Toutes les données ne se valent pas. La valeur varie d’abord selon qui vous êtes. « Ceux qui mènent une vie intéressante, qui sont perçus comme des influenceurs, qui disposent de grands réseaux et dont les données comptent, car elles pourraient influencer les achats des autres, gagneront plus que la personne lambda qui mange chez McDonald’s », résume le futurologue Rohit Talwar, interrogé par la BBC en septembre 2018.
Les gros consommateurs gagnent plus
La valeur varie aussi selon le style de vie et les événements qui la rythment. « Si vous êtes à un moment clé de votre vie, comme un mariage ou un déménagement, la valeur de vos données augmente beaucoup. Parfois avec un facteur 100. Car vous êtes davantage enclin à consommer », explique Yves Benchimol, fondateur de Weward. Dans le cas de Weward, un utilisateur qui se déplace souvent, et surtout qui consomme dans les lieux qu’on lui indique gagnera plus qu’un utilisateur casanier, hermétique aux incitations publicitaires. « Ce qui a de la valeur ce n’est pas tellement la donnée en elle-même, mais la capacité à influencer quelqu’un à acheter quelque chose », précise Yves Benchimol fondateur de Weward.
Le danger d’un tel marché est de créer de nouvelles formes de travail très précaires. À l’image des travailleurs du clic, qui réalisent de petites tâches payées quelques centimes pour entraîner les algorithmes. « La vente de données par des individus pourrait creuser les inégalités. Les riches n’auraient pas besoin de les vendre, contrairement aux plus pauvres », note Alain Rallet.

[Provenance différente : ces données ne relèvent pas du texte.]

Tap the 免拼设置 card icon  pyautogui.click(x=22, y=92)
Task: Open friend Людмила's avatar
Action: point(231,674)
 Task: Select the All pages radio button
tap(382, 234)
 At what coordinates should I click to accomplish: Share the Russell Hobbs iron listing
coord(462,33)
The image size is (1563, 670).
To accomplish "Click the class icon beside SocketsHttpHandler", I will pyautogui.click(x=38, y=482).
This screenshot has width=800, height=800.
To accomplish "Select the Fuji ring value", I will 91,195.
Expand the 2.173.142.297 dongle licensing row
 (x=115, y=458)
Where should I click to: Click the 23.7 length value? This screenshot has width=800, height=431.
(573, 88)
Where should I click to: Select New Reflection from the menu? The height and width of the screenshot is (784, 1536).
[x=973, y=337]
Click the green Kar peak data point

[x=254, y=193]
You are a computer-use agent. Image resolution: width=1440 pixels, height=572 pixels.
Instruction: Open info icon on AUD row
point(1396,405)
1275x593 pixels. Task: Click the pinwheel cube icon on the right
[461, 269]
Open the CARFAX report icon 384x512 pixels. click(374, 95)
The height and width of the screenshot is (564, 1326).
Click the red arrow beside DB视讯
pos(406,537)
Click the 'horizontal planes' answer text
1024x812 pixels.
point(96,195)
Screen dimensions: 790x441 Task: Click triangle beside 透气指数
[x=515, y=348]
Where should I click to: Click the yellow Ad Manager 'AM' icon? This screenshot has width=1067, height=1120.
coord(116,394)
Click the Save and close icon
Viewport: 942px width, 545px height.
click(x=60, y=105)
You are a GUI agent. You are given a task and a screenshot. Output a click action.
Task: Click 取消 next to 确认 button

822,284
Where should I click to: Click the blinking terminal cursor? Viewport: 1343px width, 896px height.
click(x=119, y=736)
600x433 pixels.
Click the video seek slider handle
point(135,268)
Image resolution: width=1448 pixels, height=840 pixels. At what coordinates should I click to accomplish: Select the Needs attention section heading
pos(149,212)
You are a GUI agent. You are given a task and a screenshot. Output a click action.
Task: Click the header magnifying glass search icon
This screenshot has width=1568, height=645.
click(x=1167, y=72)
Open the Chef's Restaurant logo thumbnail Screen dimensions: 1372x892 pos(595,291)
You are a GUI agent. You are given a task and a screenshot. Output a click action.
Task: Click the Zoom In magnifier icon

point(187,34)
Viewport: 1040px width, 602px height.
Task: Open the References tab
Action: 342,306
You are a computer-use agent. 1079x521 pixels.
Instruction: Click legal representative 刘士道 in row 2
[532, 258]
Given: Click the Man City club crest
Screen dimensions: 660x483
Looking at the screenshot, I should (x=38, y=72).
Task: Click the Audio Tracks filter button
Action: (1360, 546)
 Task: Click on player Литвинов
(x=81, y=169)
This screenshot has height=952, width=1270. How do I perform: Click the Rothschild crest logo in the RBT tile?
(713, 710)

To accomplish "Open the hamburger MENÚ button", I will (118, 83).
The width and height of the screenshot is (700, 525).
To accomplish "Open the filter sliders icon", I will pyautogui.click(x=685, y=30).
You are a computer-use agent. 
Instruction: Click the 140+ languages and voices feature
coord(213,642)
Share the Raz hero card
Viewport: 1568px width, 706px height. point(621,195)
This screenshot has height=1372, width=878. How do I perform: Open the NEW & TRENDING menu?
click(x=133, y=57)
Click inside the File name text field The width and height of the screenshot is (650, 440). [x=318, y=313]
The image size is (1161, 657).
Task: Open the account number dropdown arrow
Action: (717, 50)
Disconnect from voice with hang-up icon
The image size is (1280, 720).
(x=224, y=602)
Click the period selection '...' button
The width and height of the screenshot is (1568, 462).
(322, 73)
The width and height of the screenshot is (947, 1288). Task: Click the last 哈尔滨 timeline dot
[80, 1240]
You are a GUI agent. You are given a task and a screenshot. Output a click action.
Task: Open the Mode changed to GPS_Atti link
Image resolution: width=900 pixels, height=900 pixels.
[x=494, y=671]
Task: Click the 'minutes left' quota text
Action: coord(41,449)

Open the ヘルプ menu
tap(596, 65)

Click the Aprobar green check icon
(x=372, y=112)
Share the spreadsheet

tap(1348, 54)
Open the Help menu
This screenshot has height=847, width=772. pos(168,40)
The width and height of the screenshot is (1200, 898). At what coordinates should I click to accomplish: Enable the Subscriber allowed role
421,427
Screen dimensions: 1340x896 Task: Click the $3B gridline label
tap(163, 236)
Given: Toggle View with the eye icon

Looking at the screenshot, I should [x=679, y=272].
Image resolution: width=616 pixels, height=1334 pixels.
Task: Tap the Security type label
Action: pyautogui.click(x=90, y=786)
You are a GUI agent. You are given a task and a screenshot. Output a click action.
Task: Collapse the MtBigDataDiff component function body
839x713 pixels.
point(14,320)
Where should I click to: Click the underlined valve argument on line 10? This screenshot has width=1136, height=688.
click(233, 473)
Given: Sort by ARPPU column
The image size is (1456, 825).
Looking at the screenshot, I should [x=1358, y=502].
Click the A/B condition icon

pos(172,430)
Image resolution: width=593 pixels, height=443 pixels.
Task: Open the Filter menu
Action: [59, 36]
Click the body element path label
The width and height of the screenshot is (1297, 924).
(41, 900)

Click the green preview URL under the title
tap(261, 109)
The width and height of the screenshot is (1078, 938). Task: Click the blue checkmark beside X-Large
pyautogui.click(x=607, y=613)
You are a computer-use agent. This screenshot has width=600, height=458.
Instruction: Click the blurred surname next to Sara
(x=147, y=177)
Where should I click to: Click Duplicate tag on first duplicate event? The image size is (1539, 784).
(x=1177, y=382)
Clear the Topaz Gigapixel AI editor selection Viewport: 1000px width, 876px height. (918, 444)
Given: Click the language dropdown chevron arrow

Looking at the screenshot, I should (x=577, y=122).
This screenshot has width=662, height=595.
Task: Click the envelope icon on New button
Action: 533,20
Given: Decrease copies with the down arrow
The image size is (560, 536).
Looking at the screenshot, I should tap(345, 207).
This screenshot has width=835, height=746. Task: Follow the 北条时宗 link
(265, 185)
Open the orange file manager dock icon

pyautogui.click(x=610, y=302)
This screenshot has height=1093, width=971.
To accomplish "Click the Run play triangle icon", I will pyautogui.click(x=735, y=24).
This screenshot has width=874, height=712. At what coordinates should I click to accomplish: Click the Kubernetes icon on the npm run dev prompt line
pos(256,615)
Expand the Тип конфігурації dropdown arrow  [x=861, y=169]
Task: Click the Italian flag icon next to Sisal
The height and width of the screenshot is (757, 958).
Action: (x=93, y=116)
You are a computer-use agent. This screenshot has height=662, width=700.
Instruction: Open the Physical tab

S’allier à son voisin pour vendre ses data
Pour véritablement reprendre le contrôle sur nos données et en tirer bénéfice, le chercheur suggère la création de collectifs. « On pourrait par exemple imaginer que des voisins rassemblent leurs données sur leur consommation de chauffage et les vendent à des entreprises. Certaines associations de patients le font déjà avec les dossiers médicaux de leurs membres. Les données d’un individu, croisées avec d’autres, ont ainsi plus de valeur. » Une piste à creuser.